Essais québécois - Michel Cormier au pays de Poutine
La Russie ne va pas bien. L'ancien chancelier allemand Gerhard Schröder peut bien affirmer que «Poutine est un démocrate sincère» en arguant qu'«on ne peut pas juger le processus démocratique en Russie, ou même la guerre en Tchétchénie, d'un point de vue strictement occidental» (cité par L.-B. Robitaille dans La Presse du 14 novembre 2006), il ne convainc personne.
Les commentateurs du Devoir, notamment, ne s'y laissent pas prendre. Dans l'édition du 23 octobre dernier, François Brousseau parle des «forces de l'ombre qui sont en train, lentement mais sûrement, de ramener» l'éternelle Russie «20, 30, 40 ans en arrière... » et Serge Truffaut, constatant la mise au pas d'ONG comme Amnesty International ou la Ligue des droits de l'homme sur le territoire russe, conclut que «la tentation impériale s'est réinstallée au Kremlin». Dans l'édition du3 novembre, il commente de nouveau l'attitude de Poutine, cette fois-ci dans le dossier de la tentation autonomiste de la Géorgie, et conclut encore que «la dérive dictatoriale se poursuit». Le 14 novembre, toujours dans nos pages, une brève de l'Agence France-Presse nous apprend que «la torture est systématique en Tchétchénie», selon un rapport de Human Rights Watch.
Michel Cormier, qui fut correspondant de Radio-Canada à Moscou de 2000 à 2004, donne raison à ses collègues dans son fascinant essai intitulé La Russie des illusions.
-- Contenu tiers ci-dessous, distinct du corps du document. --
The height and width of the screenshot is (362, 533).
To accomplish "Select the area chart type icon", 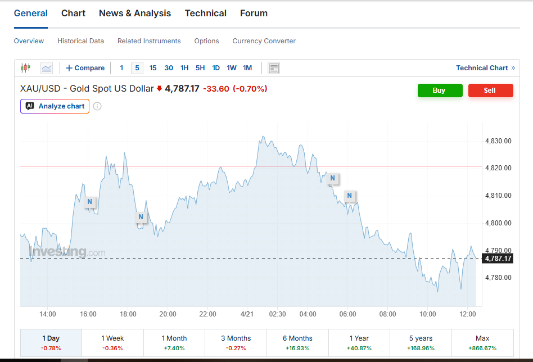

Il était arrivé dans ce pays, écrit-il, «avec l'intention d'en dire du bien». Jamais n'aura-t-il affronté tâche plus difficile. Composé de 10 chapitres qui abordent différents enjeux de la Russie actuelle, son ouvrage s'articule autour de la thèse suivante: «Nous avions cru naïvement, et quelque peu injustement, que quelques subventions de la Banque mondiale et une poignée de consultants politiques suffiraient pour faire de la Russie un pays occidental. La réalité était tout le contraire [...]. Loin d'être une démocratie émergente, la Russie sous Vladimir Poutine avait amorcé un retour à l'autocratie. Il y avait eu l'autocratie impériale des tsars, puis l'autocratie collectiviste du régime soviétique; il y aurait maintenant l'autocratie de la pseudo-démocratie.»
Notre chroniqueur François Brousseau a évoqué la «glaciale insensibilité [de Poutine] devant la souffrance et la mort, surtout celles de ses ennemis». La regrettée Anna Politkovskaïa, dans son ouvrage La Russie selon Poutine, allait encore plus loin en affirmant ne pas aimer Poutine parce que ce dernier n'aimait pas les Russes, amis et ennemis confondus.
Michel Cormier, qui y est allé et qui a vu, corrobore ce triste constat. En août 2000, par exemple, au moment du naufrage du Koursk, un sous-marin réputé indestructible, qui entraînera la mort de 118 marins, Poutine et ses sbires tergiverseront pour ensuite tenter d'étouffer l'affaire, privant ainsi les victimes de secours dans l'épreuve, de dignité dans la mort et abandonnant leurs familles. Le Koursk, écrit Cormier, «allait devenir la triste métaphore d'une ancienne superpuissance qui n'avait plus les moyens de ses ambitions, mais qui était prête à tout faire pour le cacher au reste du monde et à ses propres citoyens».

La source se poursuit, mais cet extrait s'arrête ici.